Saved entries.
────

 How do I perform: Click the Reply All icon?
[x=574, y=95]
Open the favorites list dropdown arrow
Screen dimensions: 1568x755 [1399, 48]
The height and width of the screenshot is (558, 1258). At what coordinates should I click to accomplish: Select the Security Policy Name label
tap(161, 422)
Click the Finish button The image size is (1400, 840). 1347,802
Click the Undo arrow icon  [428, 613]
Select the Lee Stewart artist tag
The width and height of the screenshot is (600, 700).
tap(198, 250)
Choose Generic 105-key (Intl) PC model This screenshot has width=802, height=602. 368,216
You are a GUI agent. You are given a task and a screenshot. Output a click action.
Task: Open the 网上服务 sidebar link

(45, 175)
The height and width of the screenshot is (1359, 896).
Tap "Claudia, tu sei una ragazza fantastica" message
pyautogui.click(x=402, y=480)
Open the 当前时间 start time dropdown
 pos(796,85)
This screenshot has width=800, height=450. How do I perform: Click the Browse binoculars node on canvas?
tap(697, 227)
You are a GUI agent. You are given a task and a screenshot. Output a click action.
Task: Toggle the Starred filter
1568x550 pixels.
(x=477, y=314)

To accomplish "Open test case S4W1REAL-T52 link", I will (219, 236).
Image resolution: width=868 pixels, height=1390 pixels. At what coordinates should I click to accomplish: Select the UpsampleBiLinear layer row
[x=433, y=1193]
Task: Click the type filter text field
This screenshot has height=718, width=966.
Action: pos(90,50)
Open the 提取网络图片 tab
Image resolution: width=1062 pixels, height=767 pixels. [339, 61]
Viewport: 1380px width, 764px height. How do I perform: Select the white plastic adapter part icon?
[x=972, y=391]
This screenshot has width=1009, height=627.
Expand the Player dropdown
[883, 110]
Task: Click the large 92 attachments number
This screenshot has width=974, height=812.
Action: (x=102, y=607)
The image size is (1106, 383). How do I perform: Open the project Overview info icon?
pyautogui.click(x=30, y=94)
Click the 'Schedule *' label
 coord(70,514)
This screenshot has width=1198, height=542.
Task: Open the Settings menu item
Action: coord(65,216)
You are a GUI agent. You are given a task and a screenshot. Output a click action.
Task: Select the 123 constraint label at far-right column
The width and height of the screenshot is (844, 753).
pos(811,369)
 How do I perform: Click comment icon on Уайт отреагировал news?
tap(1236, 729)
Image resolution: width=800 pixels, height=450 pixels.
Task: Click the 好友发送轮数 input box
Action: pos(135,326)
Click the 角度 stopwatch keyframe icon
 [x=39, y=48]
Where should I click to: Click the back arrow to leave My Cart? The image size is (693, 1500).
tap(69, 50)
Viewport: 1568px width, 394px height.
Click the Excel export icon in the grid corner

────

Your instructions. Every record is to be repeated exactly as written.

Result.
 How do I perform: Click the Reply All icon?
[x=574, y=95]
Open the favorites list dropdown arrow
Screen dimensions: 1568x755 [1399, 48]
The height and width of the screenshot is (558, 1258). At what coordinates should I click to accomplish: Select the Security Policy Name label
tap(161, 422)
Click the Finish button The image size is (1400, 840). 1347,802
Click the Undo arrow icon  [428, 613]
Select the Lee Stewart artist tag
The width and height of the screenshot is (600, 700).
tap(198, 250)
Choose Generic 105-key (Intl) PC model This screenshot has width=802, height=602. 368,216
You are a GUI agent. You are given a task and a screenshot. Output a click action.
Task: Open the 网上服务 sidebar link

(45, 175)
The height and width of the screenshot is (1359, 896).
Tap "Claudia, tu sei una ragazza fantastica" message
pyautogui.click(x=402, y=480)
Open the 当前时间 start time dropdown
 pos(796,85)
This screenshot has width=800, height=450. How do I perform: Click the Browse binoculars node on canvas?
tap(697, 227)
You are a GUI agent. You are given a task and a screenshot. Output a click action.
Task: Toggle the Starred filter
1568x550 pixels.
(x=477, y=314)

To accomplish "Open test case S4W1REAL-T52 link", I will (219, 236).
Image resolution: width=868 pixels, height=1390 pixels. At what coordinates should I click to accomplish: Select the UpsampleBiLinear layer row
[x=433, y=1193]
Task: Click the type filter text field
This screenshot has height=718, width=966.
Action: pos(90,50)
Open the 提取网络图片 tab
Image resolution: width=1062 pixels, height=767 pixels. [339, 61]
Viewport: 1380px width, 764px height. How do I perform: Select the white plastic adapter part icon?
[x=972, y=391]
This screenshot has width=1009, height=627.
Expand the Player dropdown
[883, 110]
Task: Click the large 92 attachments number
This screenshot has width=974, height=812.
Action: (x=102, y=607)
The image size is (1106, 383). How do I perform: Open the project Overview info icon?
pyautogui.click(x=30, y=94)
Click the 'Schedule *' label
 coord(70,514)
This screenshot has width=1198, height=542.
Task: Open the Settings menu item
Action: coord(65,216)
You are a GUI agent. You are given a task and a screenshot. Output a click action.
Task: Select the 123 constraint label at far-right column
The width and height of the screenshot is (844, 753).
pos(811,369)
 How do I perform: Click comment icon on Уайт отреагировал news?
tap(1236, 729)
Image resolution: width=800 pixels, height=450 pixels.
Task: Click the 好友发送轮数 input box
Action: pos(135,326)
Click the 角度 stopwatch keyframe icon
 [x=39, y=48]
Where should I click to: Click the back arrow to leave My Cart? The image size is (693, 1500).
tap(69, 50)
Viewport: 1568px width, 394px height.
Click the Excel export icon in the grid corner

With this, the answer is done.